On fait pleurer sur les grands-parents, sur les origines modestes, sur le chien et le cochon d’Inde et pendant ce temps-là on aggrave encore les attaques contre le code du travail, sur la multiplication des plans sociaux comme chez Alstom. A la SNCF où on est engagé sur la privatisation de la maintenance conduisant à un processus plus général. A Air France où le procureur lors du procès du 28 septembre 2016 a requis contre les syndicalistes qui luttaient pour l’emploi et qui n’avaient pourtant déchirés qu’une chemise d’un dirigeant patronal qui fait « suer le burnous » à longueur d’année à tous les salariés et ce qui développe la violence en annonçant mois après mois, les licenciements. Dans l’enseignement où la réforme de l’évaluation des enseignants est rejetée par tous comme le sont les réformes des rythmes scolaires, des collèges et des lycées. A la Poste où la volonté des différents candidats est de mettre en place des maisons de services au public qui n’ont rien à voir avec de véritables services publics et qui ne permettront pas d’avoir un contact avec un agent de la Poste. Dans les facs où les amphis sont pleins et où l’on n’ouvre pas de travaux dirigés supplémentaires parce que la fac ne peut pas payer.
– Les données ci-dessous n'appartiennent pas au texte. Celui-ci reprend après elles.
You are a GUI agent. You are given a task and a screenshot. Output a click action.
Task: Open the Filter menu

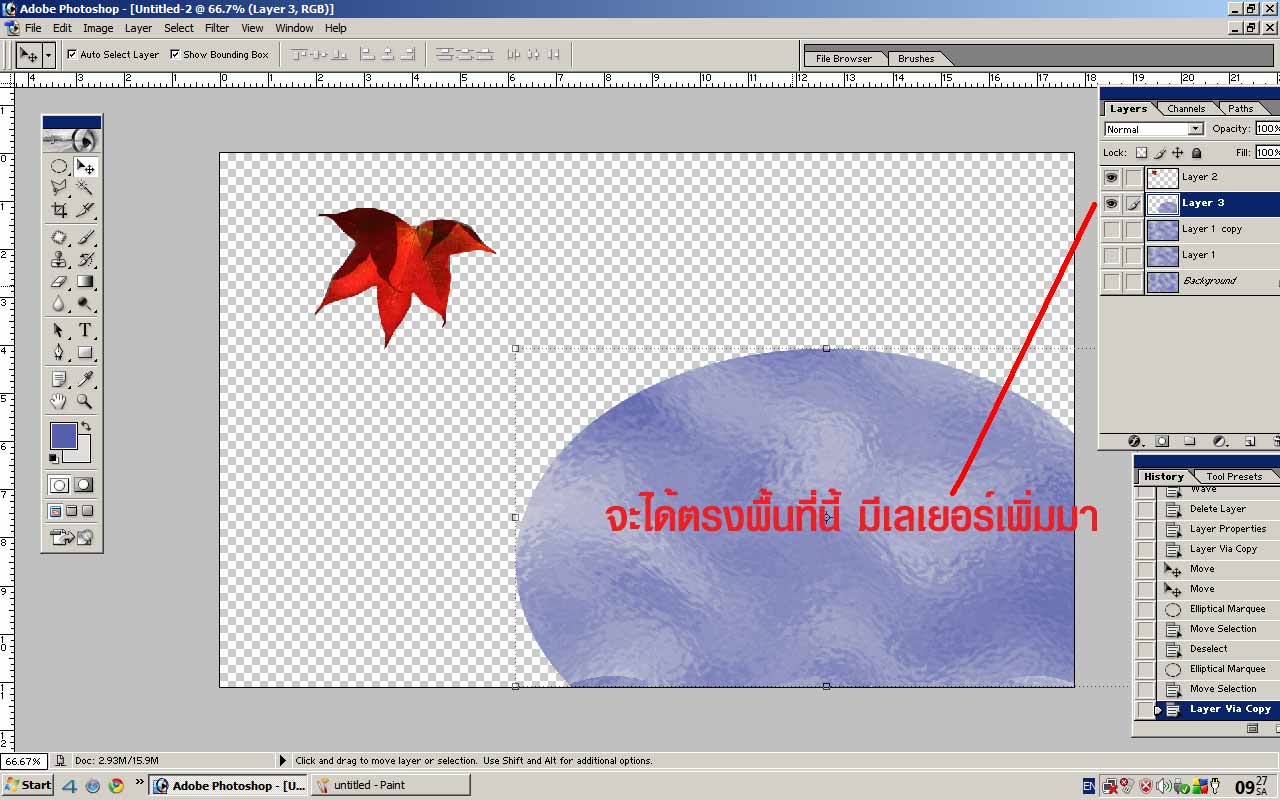[217, 28]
Sur la feuille d’impôt où parait-il tout va baisser dans le même temps où chacun peut s’apercevoir que l’augmentation des impôts fonciers est la dure réalité pour bon nombre de Français.
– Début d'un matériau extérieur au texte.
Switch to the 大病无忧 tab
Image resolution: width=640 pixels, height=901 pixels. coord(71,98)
Nous pourrions encore citer de nombreux exemples dans lesquels chacun se reconnaitrait mais nous sommes obligés de constater que les protagonistes de « L’amour est dans le pré » ne sont pas prêts de vivre avec la classe ouvrière.

Bons menteurs ils sont, bons menteurs ils restent mais ils ont quand même du souci à se faire avec tous ceux qui s’opposent à la casse du code du travail et qui vont continuer à s’y opposer – pas d’enfumage, pas de passage dans la téléréalité.

A chaque fois qu’ils s’engouffreront dans cette voie, nous revendiquerons, nous nous mobiliserons en manifestant contre les décrets loi Travail, en manifestant pour l’abrogation de cette loi, en réunissant les salariés dans les assemblées générales décidant des actions à poursuivre, en préparant le meeting régional dans l’unité d’action avec ceux qui exigent l’abrogation de la loi.